Please set down the entries below once more, exactly.

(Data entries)
——

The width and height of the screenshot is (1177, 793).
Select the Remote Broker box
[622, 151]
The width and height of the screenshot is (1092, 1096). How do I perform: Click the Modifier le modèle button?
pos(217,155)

——

▶ [Solution to this task]
The width and height of the screenshot is (1177, 793).
Select the Remote Broker box
[622, 151]
The width and height of the screenshot is (1092, 1096). How do I perform: Click the Modifier le modèle button?
pos(217,155)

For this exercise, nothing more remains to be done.